» **Set exercise 1**:
Pick out every line of the entries below that contains the word "pixels".
━━ Text section
Uploaded image for project: 'Jenkins'
  1. Jenkins
  2. JENKINS-40825

"Pipe not connected" errors when running multiple builds simultaneously

    XMLWordPrintable

    Details

    • Type: Bug
    • Status: Resolved (View Workflow)
    • Priority: Blocker
    • Resolution: Fixed
    • Component/s: kubernetes-plugin
    • Labels:
      None
    • Environment:
      Jenkins 2.60
      Kubernetes plugin 0.12
      Kubernetes 1.5.1 on GKE
      Kubernetes 1.7.0 on AWS
    • Similar Issues:

      Description

      Hi there,

      We have Jenkins running in Kubernetes with the Kubernetes plugin, and have been experiencing `java.io.IOException: Pipe not connected` errors when running multiple builds simultaneously. This seems to consistently happen when we run 8 or more builds (on the same pipeline). About 50% of the builds will succeed, and the other 50% will fail with the `Pipe not connected` exception. Most of the time it will fail at stage 1, but sometimes at stage 2.

      We're using the following pipeline:

      podTemplate(label: 'mypod', containers: [
        containerTemplate(name: 'debian', image: 'debian', ttyEnabled: true, command: 'cat'),
        containerTemplate(name: 'ubuntu', image: 'ubuntu', ttyEnabled: true, command: 'cat')
      ]) {
        node('mypod') {
          container('debian') {
            stage('stage 1') {
              sh 'echo hello'
              sh 'sleep 30'
              sh 'echo world'
            }
      
            stage('stage 2') {
              sh 'echo hello'
              sh 'sleep 30'
              sh 'echo world'
            }
          }
        }
      }
      

      And this is the log of such failed build:

      [Pipeline] podTemplate
      [Pipeline] {
      [Pipeline] node
      Still waiting to schedule task
      Waiting for next available executor on mypod
      Running on kubernetes-a0e59102b59b48ad99693ca32b94ab38-11a5bcd7df12e4 in /home/jenkins/workspace/kubernetes-test-3
      [Pipeline] {
      [Pipeline] container
      [Pipeline] {
      [Pipeline] stage
      [Pipeline] { (stage 1)
━━━━
» **Set exercise 2**:
Rewrite everything in the bug report above from "Description" down to "image: 'ubuntu', ttyEnabled: true, command: 'cat')", replacing each occurrence of "debian" with "alpine".
━━ Task input
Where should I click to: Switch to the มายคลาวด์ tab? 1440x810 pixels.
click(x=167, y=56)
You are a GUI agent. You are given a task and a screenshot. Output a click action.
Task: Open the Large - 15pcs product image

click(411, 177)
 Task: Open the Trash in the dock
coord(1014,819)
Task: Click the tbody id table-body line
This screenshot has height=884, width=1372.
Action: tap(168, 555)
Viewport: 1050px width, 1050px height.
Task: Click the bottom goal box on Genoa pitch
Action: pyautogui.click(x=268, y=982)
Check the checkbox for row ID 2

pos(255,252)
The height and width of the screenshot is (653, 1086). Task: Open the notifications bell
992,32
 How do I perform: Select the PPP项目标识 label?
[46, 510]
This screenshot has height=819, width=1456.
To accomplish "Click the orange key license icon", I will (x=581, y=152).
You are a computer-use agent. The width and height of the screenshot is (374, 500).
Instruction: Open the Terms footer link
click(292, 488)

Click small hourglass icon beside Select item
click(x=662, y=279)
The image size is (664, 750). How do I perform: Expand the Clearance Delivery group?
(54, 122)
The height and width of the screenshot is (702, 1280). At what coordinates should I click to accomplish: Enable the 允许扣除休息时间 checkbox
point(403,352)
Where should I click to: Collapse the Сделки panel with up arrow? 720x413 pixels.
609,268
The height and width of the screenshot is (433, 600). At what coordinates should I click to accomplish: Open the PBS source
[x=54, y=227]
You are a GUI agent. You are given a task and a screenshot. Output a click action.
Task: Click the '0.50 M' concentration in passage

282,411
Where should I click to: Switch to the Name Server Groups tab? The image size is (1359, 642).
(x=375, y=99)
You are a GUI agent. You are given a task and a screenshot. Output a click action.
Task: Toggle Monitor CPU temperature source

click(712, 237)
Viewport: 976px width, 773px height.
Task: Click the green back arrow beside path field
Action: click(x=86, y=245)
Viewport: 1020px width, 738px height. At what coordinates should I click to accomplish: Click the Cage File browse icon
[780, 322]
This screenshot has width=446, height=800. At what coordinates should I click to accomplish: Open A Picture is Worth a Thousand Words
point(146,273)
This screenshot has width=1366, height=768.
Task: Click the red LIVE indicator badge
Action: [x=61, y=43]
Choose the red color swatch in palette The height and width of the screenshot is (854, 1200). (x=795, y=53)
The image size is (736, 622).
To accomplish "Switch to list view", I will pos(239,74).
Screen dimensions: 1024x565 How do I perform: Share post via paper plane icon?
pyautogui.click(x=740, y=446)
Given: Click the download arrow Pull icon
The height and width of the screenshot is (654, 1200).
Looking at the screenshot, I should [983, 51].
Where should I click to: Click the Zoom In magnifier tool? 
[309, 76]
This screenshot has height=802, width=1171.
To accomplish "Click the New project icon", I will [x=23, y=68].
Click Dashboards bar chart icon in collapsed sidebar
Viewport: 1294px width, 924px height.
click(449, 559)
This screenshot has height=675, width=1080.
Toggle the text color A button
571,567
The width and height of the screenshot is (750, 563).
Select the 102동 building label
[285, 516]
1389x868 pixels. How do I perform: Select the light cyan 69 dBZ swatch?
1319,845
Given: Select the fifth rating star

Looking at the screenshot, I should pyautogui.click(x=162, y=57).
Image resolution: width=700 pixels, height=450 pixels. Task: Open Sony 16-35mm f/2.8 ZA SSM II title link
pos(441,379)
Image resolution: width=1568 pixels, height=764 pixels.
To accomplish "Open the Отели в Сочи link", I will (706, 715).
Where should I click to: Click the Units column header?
━━━━
» **Task response 1**:
Where should I click to: Switch to the มายคลาวด์ tab? 1440x810 pixels.
Where should I click to: Collapse the Сделки panel with up arrow? 720x413 pixels.
1389x868 pixels. How do I perform: Select the light cyan 69 dBZ swatch?
Image resolution: width=700 pixels, height=450 pixels. Task: Open Sony 16-35mm f/2.8 ZA SSM II title link
Image resolution: width=1568 pixels, height=764 pixels.

» **Task response 2**:
Description

      Hi there,

      We have Jenkins running in Kubernetes with the Kubernetes plugin, and have been experiencing `java.io.IOException: Pipe not connected` errors when running multiple builds simultaneously. This seems to consistently happen when we run 8 or more builds (on the same pipeline). About 50% of the builds will succeed, and the other 50% will fail with the `Pipe not connected` exception. Most of the time it will fail at stage 1, but sometimes at stage 2.

      We're using the following pipeline:

      podTemplate(label: 'mypod', containers: [
        containerTemplate(name: 'alpine', image: 'alpine', ttyEnabled: true, command: 'cat'),
        containerTemplate(name: 'ubuntu', image: 'ubuntu', ttyEnabled: true, command: 'cat')